Effective Ways to Train Operators

Operations that run smoothly, and with few to zero forklift related injuries, are built as the result of effective operator training. But what exactly makes a forklift operator training program effective? And how does that align with OSHA’s requirements?

OSHA states that: “Training shall consist of a combination of formal instruction (e.g., lecture, discussion, interactive computer learning, video tape, written material), practical training (demonstrations performed by the trainer and practical exercises performed by the trainee), and evaluation of the operator's performance in the workplace. [29 CFR 1910.178(l)(2)(ii)]”.

This mix of formal and practical instruction and onsite evaluation make a training program OSHA compliant and thorough. However, beyond just having those components, what makes an operator training program actually effective? How do we make sure training helps to prevent accidents and works to keep your team and your business safe during day-to-day operations?

Make It Memorable

Training is only as useful as what your operators can remember and apply. By far, the most successful learning takes place in an interactive, live classroom setting where qualified instructors encourage active participation. Experienced, qualified instructors can make what could be a laborious list of topics, relevant and meaningful to participants.

Make It Mobile

Formal training, however, cannot always happen in a live classroom. Being able to utilize online courses is imperative for many companies. However, quality is still a consideration—video, content, supporting materials, and instructor support are all important components when considering utilizing an online training platform. Even though the instructor is not there in front of the trainee, they should still feel like they are able to reach out and ask questions as needed. Find a supportive mobile training platform that allows for participants to interact with instructors and seek guidance when needed.

Make It Matter

Practical training followed by an evaluation brings the formal, classroom learning right down where it matters most—in your workplace, on your equipment. This kind of training is not only required by OSHA for initial certification, but in addition, your continuing training curriculum would be incomplete per OSHA guidelines without on-site, specific equipment training and evaluation. Without having an in-person training component, it is nearly impossible to see if your employees are picking up and utilizing the newly trained material. By having a formal evaluation on your own equipment, students are tested and required to use their new skills in action, prior to entering back into their usual day to day.

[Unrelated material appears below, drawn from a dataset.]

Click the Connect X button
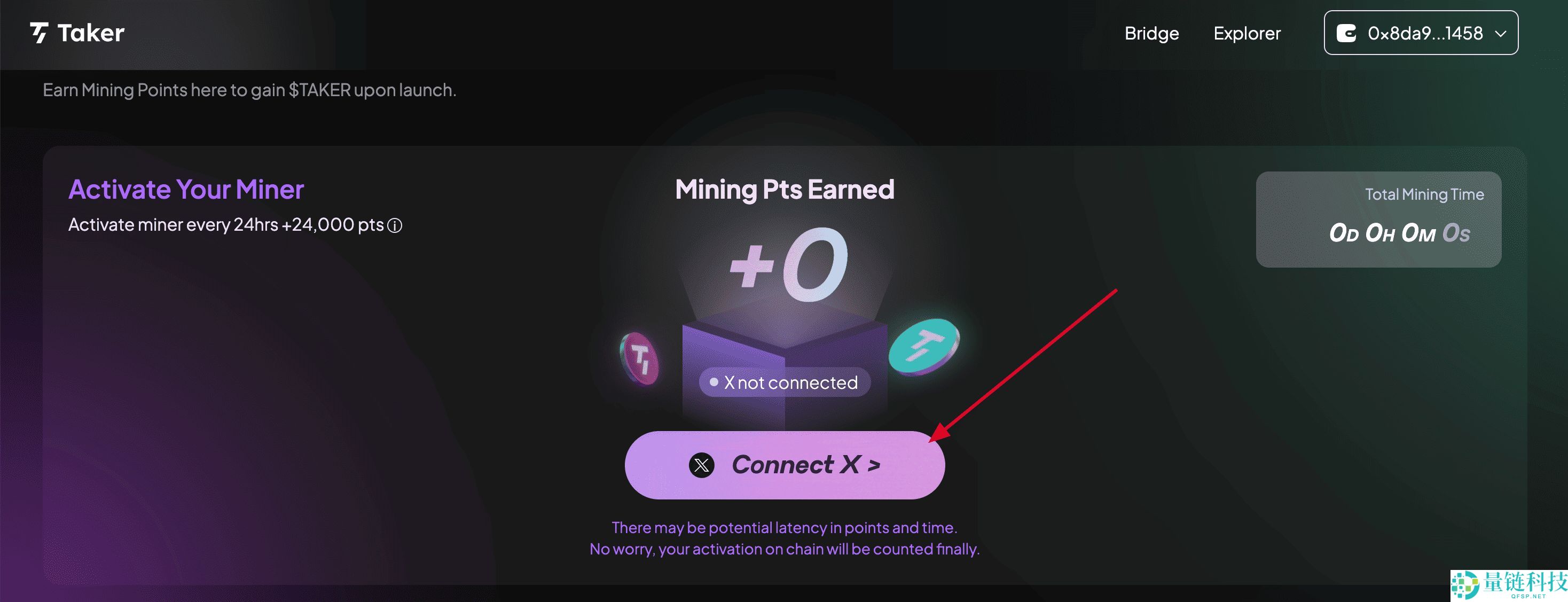Image resolution: width=1568 pixels, height=602 pixels. coord(785,465)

The Reality of Training Programs

The reality is that there are a lot of forklift training programs out there—however, most of what you will find are only partial online programs that do not genuinely prepare operators for real world situations. With a training program that does not teach using real world simulations, how can you be sure that your operators will know how to react when faced with various operating conditions?

Now, bring in TrainMOR.

TrainMOR has the training expertise to bring all of these ideas together along with the concept design of your particular lift trucks, making for more successful and safer operators in real world situations. This creates memorable, long-lasting, easily applied training that increases operator safety and overall, minimizes your risk. Some of the key, real world elements that the TrainMOR curriculum focuses on are:

  • Use operator restraint (seat belt)
  • Keep forks only high enough to clear the floor or road surface
  • When forward vision is blocked, travel in reverse
  • Sound your horn at intersections, blind spots, or other dangerous locations
  • Always keep body parts inside the running lines of the lift truck.
  • Make sure the lift truck is ALWAYS in safe working condition.
  • Otherwise, tag the truck out of service for repair.
  • Operate your lift truck at a controlled speed, taking into consideration, uneven wet surfaces, potholes and overhead obstructions.

The most effective way to train operators? Make it memorable, make it mobile, and make it matter. Training is only as useful as what your operators remember, are able to access, and can apply to their day to day.